También corrió el rumor que debido al fragor independentista los restos de Cortés habían sido trasladados por una temporada a Palermo, en Italia; en realidad fue el busto de Tolsá el que fue llevado a ese destino, del que podría considerarse el fallido octavo entierro. Con tantas noticias al respecto, continuaron las especulaciones sobre el sitio en el que reposaban los restos del conquistador hasta lo sucedido ya en la segunda parte del siglo XX. Fue hasta entonces que se le dio la atención, quizás por lo experimentado en México después de la Revolución y la modernidad que permitían la conciliación con ese pasado de tan difícil manejo, así como consolidar la representación ideológica del mestizaje, como principio fundador del nacionalismo según los liberales.
Cuatrocientos años después…
Ya en 1946, el exiliado español Fernando Baeza y el historiador cubano Manuel Moreno Fraginaldo informaron a los historiadores Francisco de la Maza y Alberto María Carreño que tenían en su poder un documento encontrado en España en el cual se relataba el lugar del entierro del conquistador. Se trataba, como hasta entonces se supo, que Alamán había exhumado los restos que permanecían en el Hospital de Jesús y renovó la urna, las telas del interior y la hizo colocar del lado del Evangelio. Así lo dio a conocer en 1843 en el Documento del año de 1836, donde relató lo que había hecho con todas las señas del cenotafio y de sus contenidos. Se trataba de una constancia firmada por el provisor y vicario general de la Catedral de México, don Félix Osores, y por el padre Matías Monteagudo, así como por Basilio Arriaga, Juan Cenizo y un notario.
Habían pasado 110 años de haber sido escrito y con esa base solicitaron autorización a las autoridades para iniciar la búsqueda en el templo. Después de algunas calas durante noviembre, el noveno entierro fue descubierto.

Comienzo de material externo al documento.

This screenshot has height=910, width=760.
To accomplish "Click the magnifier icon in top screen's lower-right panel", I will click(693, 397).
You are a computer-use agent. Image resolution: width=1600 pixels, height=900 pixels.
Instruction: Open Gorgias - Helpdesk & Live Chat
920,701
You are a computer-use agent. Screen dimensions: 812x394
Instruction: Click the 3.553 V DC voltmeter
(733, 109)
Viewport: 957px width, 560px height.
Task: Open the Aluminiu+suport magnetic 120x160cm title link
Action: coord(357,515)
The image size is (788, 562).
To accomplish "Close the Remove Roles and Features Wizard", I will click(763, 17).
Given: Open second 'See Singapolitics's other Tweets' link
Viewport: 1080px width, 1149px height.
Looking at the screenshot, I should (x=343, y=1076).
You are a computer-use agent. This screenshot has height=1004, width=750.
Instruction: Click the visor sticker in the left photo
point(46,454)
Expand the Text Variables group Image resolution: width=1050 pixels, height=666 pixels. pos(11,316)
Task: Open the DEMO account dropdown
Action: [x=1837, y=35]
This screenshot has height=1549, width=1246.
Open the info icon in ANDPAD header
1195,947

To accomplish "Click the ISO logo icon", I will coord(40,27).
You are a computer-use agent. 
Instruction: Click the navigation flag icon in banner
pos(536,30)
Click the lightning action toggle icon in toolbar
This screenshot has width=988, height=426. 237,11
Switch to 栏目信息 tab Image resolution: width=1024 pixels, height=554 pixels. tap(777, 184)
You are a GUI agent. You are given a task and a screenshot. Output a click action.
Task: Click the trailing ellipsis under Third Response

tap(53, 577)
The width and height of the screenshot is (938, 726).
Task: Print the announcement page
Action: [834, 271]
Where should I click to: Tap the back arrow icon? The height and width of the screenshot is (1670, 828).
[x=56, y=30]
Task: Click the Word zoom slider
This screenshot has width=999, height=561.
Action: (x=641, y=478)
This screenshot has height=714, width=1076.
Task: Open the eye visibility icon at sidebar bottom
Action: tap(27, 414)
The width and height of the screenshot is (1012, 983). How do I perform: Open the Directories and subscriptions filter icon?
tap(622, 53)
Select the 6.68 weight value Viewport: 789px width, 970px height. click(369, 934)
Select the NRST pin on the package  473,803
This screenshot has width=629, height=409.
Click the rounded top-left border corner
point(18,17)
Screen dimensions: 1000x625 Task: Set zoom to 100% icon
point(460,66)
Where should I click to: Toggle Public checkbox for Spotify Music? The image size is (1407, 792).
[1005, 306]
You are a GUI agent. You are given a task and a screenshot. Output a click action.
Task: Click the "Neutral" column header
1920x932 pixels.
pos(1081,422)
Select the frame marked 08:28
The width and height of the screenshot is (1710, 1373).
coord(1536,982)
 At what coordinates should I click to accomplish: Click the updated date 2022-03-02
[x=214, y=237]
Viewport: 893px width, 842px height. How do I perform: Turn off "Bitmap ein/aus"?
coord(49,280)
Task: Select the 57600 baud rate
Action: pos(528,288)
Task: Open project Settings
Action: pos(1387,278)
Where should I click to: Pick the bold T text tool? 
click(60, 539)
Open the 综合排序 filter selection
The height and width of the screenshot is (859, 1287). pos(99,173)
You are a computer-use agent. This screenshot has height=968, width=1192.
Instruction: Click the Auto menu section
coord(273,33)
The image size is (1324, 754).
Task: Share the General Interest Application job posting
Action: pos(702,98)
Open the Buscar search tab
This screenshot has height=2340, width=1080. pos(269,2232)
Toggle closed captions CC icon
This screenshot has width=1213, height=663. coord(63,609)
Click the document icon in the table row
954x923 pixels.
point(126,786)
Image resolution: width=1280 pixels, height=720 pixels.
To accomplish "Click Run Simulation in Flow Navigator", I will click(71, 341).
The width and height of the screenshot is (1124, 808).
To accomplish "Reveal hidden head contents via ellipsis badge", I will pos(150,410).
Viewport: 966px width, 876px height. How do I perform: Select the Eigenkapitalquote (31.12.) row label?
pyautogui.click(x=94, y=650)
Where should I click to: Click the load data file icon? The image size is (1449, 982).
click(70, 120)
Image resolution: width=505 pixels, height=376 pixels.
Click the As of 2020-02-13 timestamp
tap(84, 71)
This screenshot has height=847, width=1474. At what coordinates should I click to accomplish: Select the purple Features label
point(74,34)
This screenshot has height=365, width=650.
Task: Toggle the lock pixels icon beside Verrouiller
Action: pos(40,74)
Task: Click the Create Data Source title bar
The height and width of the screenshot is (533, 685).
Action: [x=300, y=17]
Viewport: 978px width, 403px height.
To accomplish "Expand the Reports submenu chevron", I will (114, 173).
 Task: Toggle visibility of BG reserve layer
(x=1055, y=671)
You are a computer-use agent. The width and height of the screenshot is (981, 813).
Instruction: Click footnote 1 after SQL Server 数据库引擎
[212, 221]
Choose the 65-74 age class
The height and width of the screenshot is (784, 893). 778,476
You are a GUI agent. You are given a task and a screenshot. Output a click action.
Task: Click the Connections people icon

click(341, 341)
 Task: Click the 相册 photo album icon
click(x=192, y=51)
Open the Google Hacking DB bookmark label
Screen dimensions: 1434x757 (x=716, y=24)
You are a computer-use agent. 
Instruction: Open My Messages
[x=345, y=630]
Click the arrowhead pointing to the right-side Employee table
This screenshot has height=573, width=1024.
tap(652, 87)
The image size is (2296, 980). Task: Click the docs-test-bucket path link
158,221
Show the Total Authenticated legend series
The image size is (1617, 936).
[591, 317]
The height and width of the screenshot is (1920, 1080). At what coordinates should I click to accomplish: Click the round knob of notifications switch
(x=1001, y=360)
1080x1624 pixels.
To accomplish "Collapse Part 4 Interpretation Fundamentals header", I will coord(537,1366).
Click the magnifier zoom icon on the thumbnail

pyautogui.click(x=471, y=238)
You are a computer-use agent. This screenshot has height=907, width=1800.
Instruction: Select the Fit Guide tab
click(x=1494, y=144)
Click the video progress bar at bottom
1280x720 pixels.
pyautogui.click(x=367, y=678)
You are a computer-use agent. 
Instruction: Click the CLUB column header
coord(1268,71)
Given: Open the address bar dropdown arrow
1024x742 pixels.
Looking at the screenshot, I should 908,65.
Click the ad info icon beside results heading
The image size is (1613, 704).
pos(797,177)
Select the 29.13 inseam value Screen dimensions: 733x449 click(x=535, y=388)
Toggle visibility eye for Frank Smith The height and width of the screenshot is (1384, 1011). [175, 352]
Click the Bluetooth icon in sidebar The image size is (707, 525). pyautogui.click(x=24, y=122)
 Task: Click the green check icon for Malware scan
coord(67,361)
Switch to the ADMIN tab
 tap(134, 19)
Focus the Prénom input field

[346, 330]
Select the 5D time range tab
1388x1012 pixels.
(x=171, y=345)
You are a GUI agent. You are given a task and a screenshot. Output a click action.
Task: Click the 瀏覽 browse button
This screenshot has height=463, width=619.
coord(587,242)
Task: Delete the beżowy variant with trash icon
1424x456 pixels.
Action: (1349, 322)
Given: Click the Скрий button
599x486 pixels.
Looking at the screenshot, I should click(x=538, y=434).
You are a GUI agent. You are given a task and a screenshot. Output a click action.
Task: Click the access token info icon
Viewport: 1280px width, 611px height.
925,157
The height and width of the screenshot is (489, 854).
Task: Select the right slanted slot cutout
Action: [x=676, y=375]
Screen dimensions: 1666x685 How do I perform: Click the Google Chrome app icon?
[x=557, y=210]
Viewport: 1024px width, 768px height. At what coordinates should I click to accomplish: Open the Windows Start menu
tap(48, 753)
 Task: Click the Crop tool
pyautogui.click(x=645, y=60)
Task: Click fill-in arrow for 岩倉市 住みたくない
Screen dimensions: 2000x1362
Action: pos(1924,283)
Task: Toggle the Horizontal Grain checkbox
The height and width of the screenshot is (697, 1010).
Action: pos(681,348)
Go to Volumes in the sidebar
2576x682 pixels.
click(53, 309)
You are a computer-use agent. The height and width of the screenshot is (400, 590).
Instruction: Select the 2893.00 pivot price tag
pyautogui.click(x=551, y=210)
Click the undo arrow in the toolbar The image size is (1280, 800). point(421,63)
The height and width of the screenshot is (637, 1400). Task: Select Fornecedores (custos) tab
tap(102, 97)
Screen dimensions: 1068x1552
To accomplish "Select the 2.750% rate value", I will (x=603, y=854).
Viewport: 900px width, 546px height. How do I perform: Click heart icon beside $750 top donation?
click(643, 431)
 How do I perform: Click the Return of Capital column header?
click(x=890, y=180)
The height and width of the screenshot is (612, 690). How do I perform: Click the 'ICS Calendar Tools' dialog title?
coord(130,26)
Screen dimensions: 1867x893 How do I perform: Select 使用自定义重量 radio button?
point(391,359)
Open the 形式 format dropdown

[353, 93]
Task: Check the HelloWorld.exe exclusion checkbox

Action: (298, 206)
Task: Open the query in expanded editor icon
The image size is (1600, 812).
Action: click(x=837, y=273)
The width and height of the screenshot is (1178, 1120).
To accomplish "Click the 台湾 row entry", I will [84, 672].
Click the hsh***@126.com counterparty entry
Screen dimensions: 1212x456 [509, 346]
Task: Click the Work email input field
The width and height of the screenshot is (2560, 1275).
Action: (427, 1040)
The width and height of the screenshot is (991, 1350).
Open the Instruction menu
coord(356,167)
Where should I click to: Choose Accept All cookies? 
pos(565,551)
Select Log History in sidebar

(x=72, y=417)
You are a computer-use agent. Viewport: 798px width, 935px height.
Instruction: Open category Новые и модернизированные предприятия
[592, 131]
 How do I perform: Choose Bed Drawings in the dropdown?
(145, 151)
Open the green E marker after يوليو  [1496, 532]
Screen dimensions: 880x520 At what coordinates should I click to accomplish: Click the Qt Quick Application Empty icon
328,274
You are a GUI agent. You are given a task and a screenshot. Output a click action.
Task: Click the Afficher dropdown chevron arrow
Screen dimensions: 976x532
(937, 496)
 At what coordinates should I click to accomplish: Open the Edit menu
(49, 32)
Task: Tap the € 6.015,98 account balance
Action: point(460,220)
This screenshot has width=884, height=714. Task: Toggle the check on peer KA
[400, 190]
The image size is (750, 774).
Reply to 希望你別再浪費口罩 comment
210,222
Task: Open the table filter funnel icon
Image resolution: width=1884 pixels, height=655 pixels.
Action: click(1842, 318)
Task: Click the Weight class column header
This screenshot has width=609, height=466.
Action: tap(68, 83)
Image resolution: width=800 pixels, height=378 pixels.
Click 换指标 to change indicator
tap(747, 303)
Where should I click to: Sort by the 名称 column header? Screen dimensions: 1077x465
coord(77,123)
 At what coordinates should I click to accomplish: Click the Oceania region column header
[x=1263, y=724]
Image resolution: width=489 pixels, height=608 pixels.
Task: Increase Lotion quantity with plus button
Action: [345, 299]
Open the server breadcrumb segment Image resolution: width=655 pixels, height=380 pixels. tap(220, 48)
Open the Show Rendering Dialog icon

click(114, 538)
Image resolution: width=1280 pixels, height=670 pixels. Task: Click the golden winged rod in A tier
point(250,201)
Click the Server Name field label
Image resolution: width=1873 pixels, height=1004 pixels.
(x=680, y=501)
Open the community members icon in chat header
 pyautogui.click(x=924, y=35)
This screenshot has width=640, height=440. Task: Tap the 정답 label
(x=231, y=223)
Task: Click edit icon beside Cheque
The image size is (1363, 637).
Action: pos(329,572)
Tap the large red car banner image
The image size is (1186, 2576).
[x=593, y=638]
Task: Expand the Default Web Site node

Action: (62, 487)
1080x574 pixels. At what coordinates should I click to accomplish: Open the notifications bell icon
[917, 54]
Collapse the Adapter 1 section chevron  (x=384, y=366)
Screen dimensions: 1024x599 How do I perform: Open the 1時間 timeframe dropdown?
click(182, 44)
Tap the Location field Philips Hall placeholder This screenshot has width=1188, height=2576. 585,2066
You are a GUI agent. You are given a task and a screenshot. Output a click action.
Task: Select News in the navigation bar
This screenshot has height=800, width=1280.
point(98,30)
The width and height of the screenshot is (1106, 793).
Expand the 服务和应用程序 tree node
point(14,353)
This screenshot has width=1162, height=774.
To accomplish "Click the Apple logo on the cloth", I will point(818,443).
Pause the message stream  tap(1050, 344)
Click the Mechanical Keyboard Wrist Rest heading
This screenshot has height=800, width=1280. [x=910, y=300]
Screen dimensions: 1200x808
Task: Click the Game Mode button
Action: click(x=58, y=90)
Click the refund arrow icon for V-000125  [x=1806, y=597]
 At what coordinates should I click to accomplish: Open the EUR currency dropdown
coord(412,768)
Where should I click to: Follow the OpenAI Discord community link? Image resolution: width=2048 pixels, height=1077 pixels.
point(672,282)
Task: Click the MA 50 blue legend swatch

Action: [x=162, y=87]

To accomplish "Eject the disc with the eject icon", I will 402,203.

Mucha de esta información procede del historiador de arte Francisco de la Maza, quien formaba parte de la Sociedad de Estudios Cortesanos que se reunía en el Hospital de Jesús, de la cual formaban parte, entre otros, Manuel Toussaint, Justino Fernández, Edmundo O’Gorman, Salvador Toscano, José Rojas Garcidueñas y Rafael García Granados, quien entonces fungía como su presidente. Todos participaron en el análisis del entierro que finalmente fue descubierto el 28 de noviembre de 1946 y parece que al día siguiente fue Carreño quien acudió a comunicarle el hallazgo al secretario de Educación Pública, el licenciado Jaime Torres Bodet, como luego este lo narró en sus memorias.
Los restos fueron expuestos para ser analizados por el INAH que, auxiliado por expertos, debieron hacerse cargo para determinar si eran los verdaderos. Para lo cual permanecieron un buen tiempo en el despacho del Dr. Benjamín Trillo Meza, director del Hospital de Jesús, quien fue el primero que por una disposición del presidente Pascual Ortiz Rubio interrumpió la tradición de que fueran descendientes de Cortés quienes lo dirigieran. Todo terminó cuando el 9 de julio de 1947 el cenotafio fue de nuevo colocado con una placa metálica marcando en sitio: Hernán Cortés 1485-1547. El año coincidía con el cuatrocientos aniversario de su muerte.